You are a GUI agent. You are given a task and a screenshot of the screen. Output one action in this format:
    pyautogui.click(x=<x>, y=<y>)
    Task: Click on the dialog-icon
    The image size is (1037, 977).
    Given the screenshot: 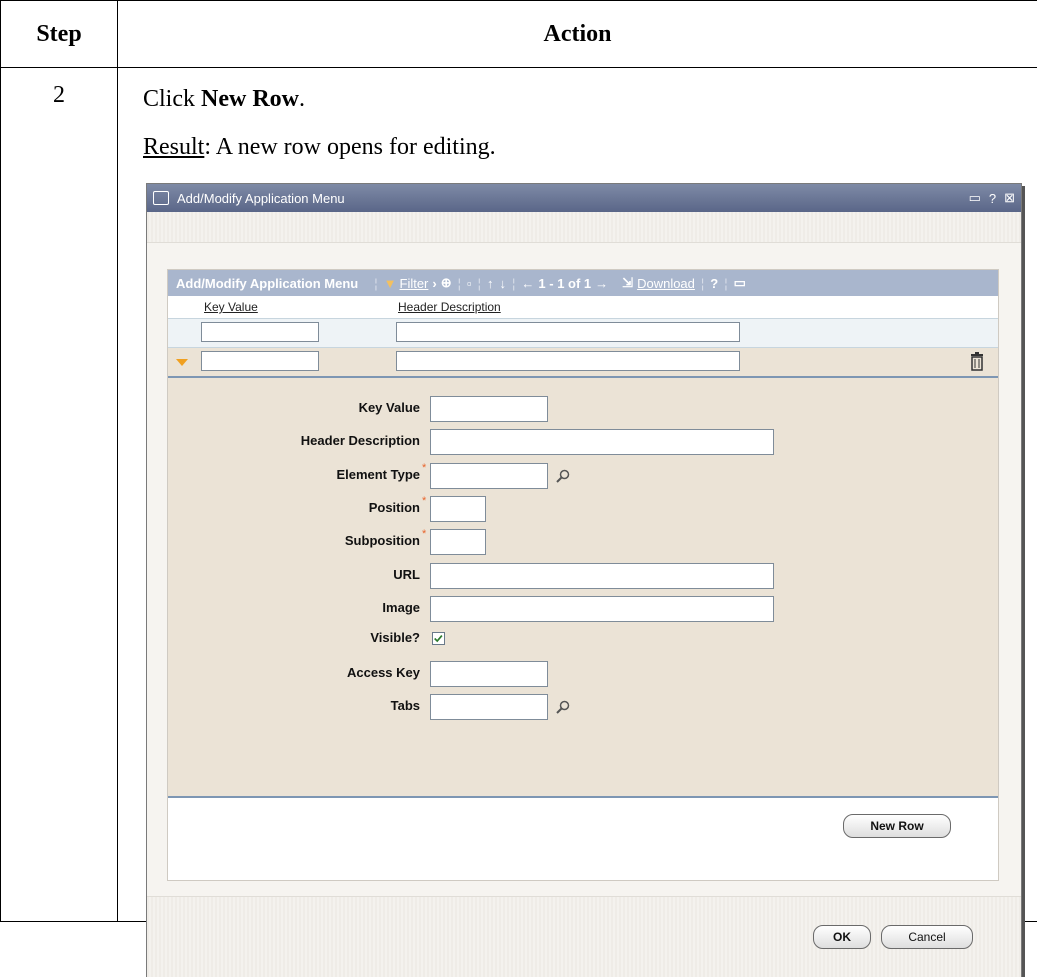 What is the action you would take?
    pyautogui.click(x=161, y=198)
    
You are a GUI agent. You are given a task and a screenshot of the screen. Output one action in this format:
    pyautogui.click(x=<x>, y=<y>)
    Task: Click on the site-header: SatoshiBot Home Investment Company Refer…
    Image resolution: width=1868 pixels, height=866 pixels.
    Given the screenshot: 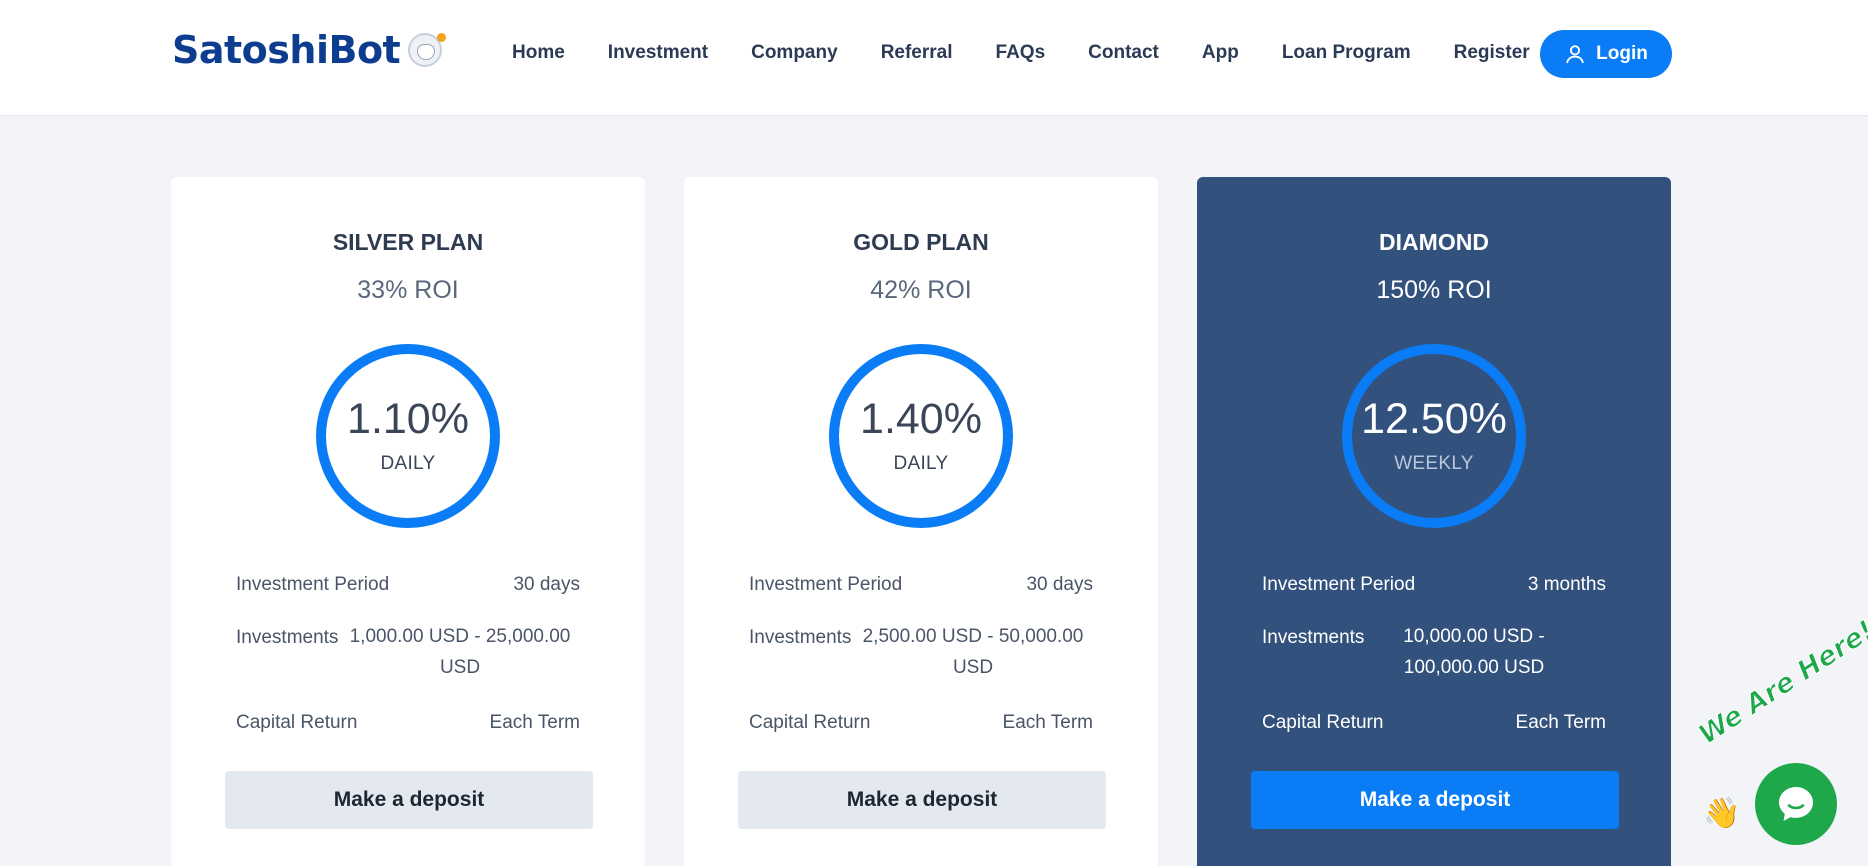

##########

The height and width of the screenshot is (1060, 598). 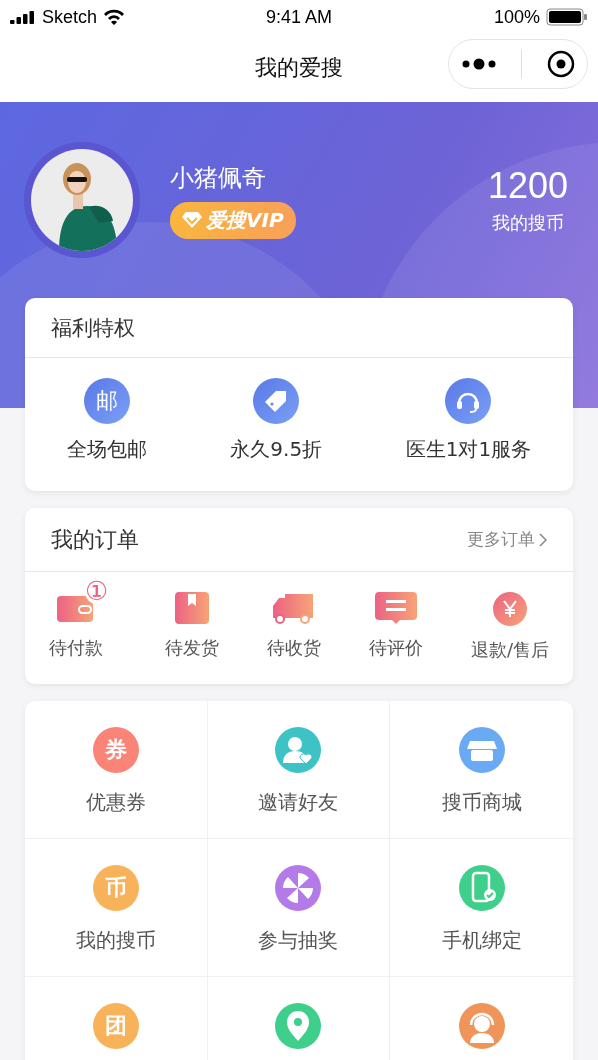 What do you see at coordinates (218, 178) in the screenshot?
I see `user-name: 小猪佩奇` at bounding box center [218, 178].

##########

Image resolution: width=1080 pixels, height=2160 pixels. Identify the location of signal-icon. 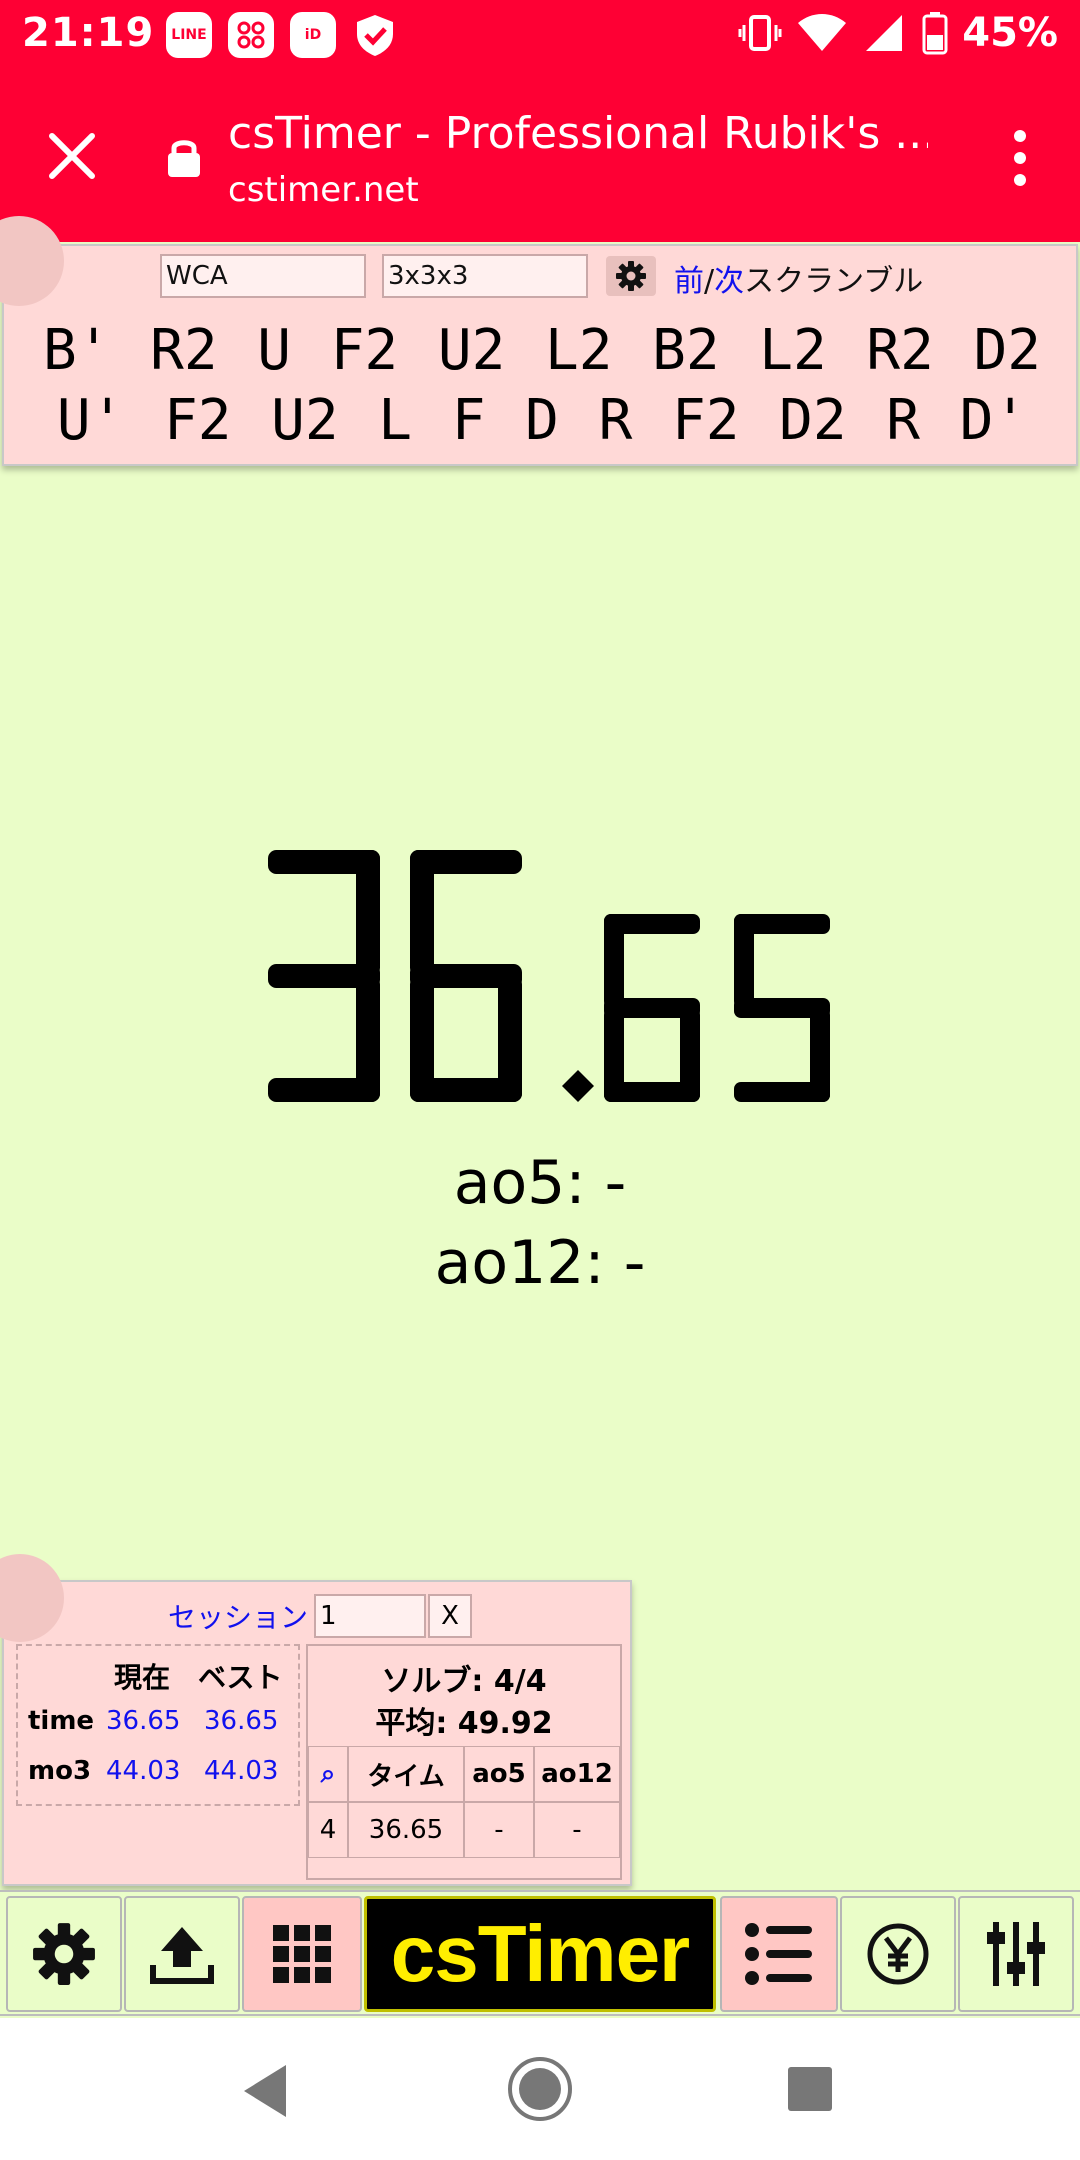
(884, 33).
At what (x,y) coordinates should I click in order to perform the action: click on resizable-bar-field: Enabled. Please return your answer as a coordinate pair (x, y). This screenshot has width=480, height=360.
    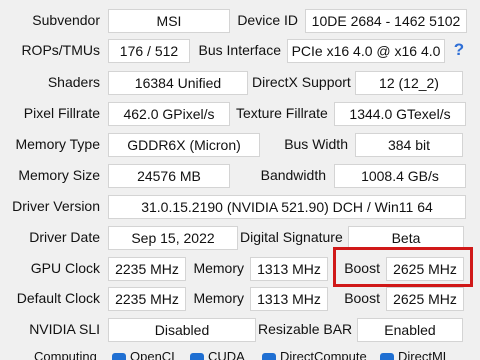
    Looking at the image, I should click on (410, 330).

##########

## [The problem]
Can you give again, word for word, the lines between the one holding "Image resolution: width=1080" and the one holding "Looking at the", inclusive, leaving the pictures out?

## [Your solution]
Image resolution: width=1080 pixels, height=2160 pixels. Identify the location of signal-icon. 
(884, 33).
At what (x,y) coordinates should I click in order to perform the action: click on resizable-bar-field: Enabled. Please return your answer as a coordinate pair (x, y). This screenshot has width=480, height=360.
    Looking at the image, I should click on (410, 330).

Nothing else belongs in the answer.